◆ Problem statement ◆
Word for word, copy the data that follows and skip its pictures.

◆ Records shown ◆
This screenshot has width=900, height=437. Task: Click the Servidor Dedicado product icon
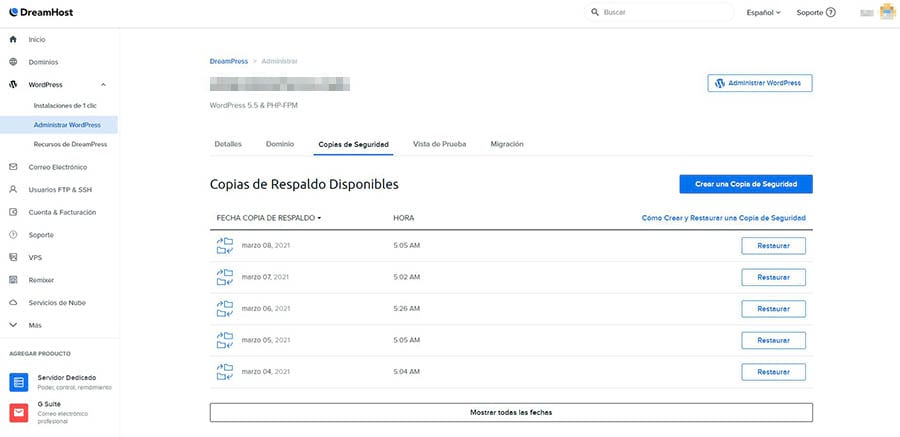pos(18,382)

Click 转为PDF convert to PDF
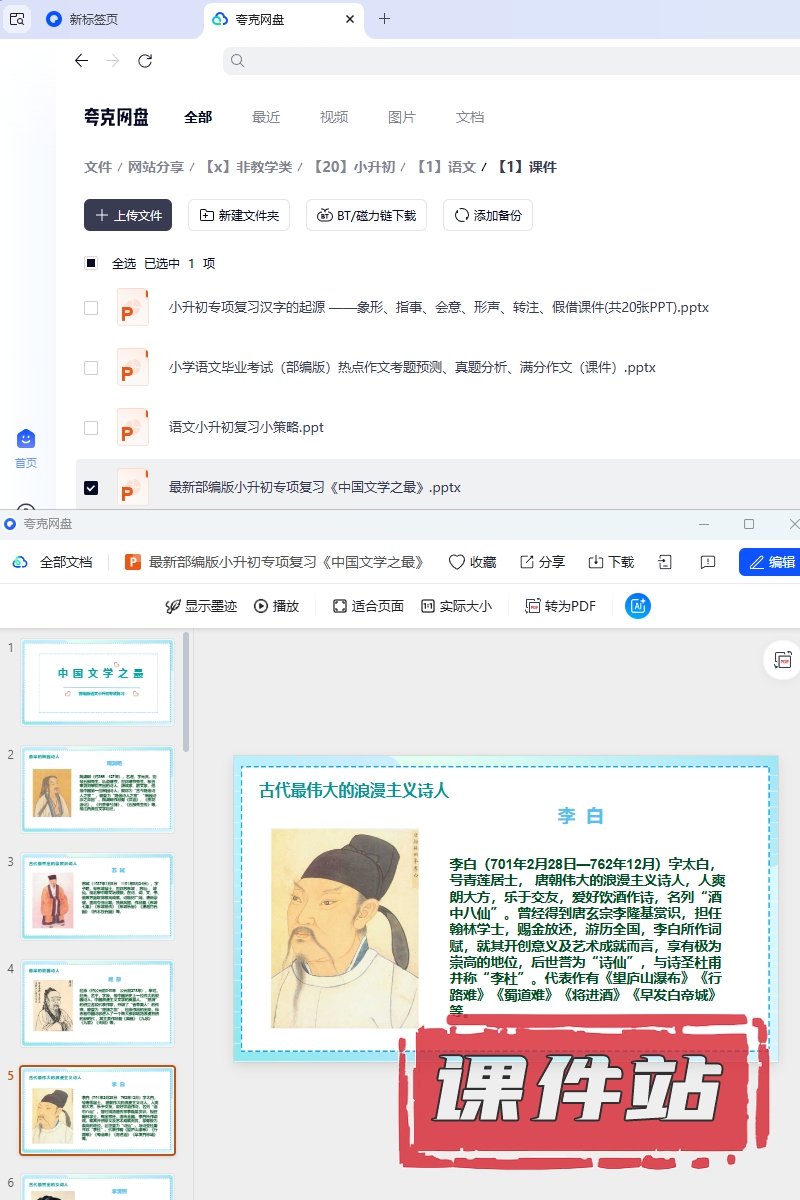point(561,606)
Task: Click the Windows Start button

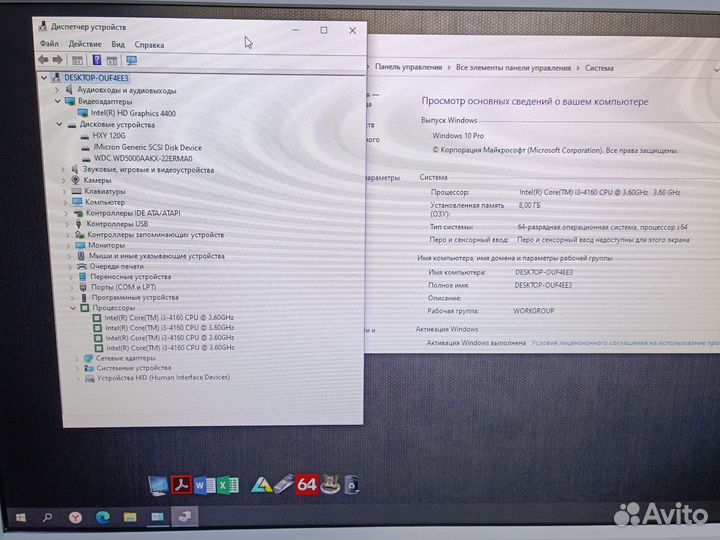Action: (20, 517)
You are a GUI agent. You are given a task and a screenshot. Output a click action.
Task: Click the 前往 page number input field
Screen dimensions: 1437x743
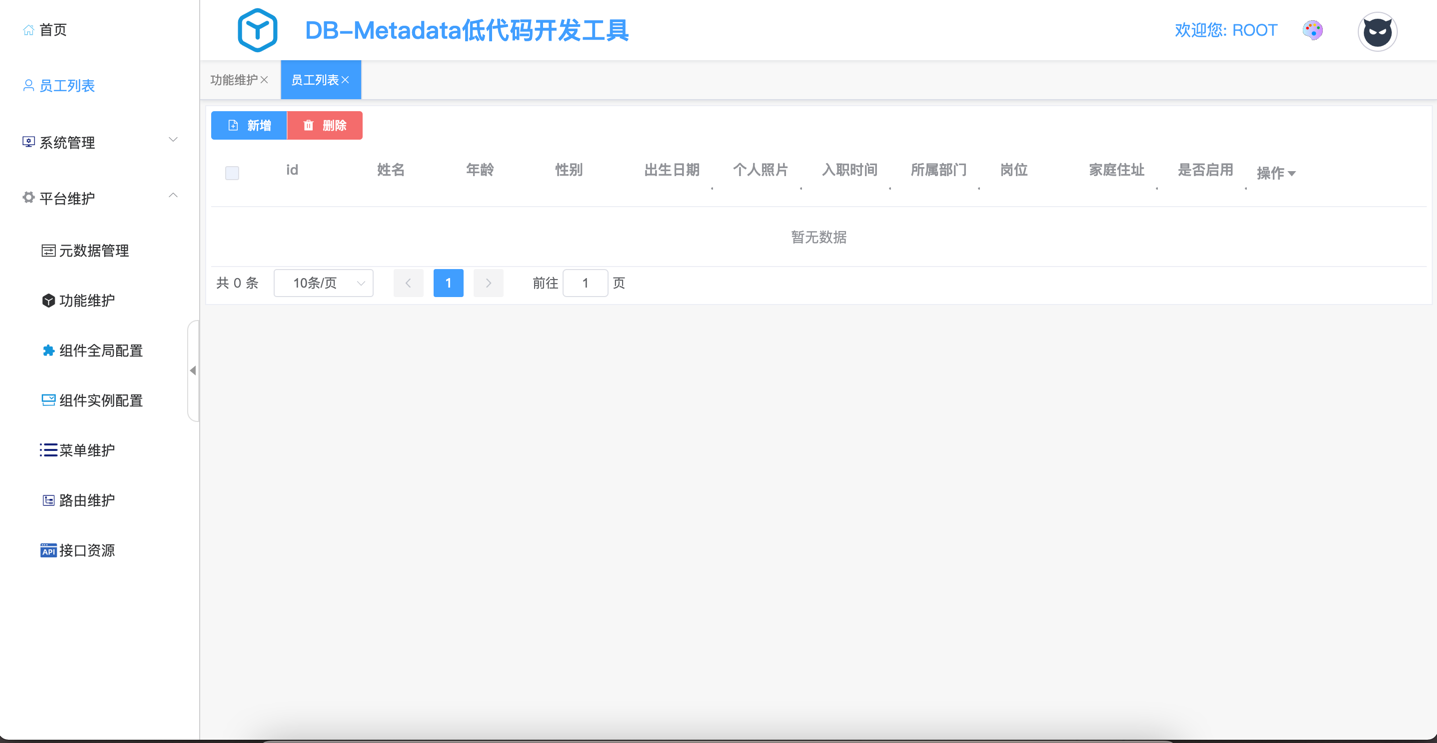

◆ Your response ◆
This screenshot has width=900, height=437. Task: Click the Servidor Dedicado product icon
pos(18,382)

Click 转为PDF convert to PDF
point(561,606)
Task: Click the Windows Start button

Action: (20, 517)
You are a GUI agent. You are given a task and a screenshot. Output a click action.
Task: Click the 前往 page number input field
Screen dimensions: 1437x743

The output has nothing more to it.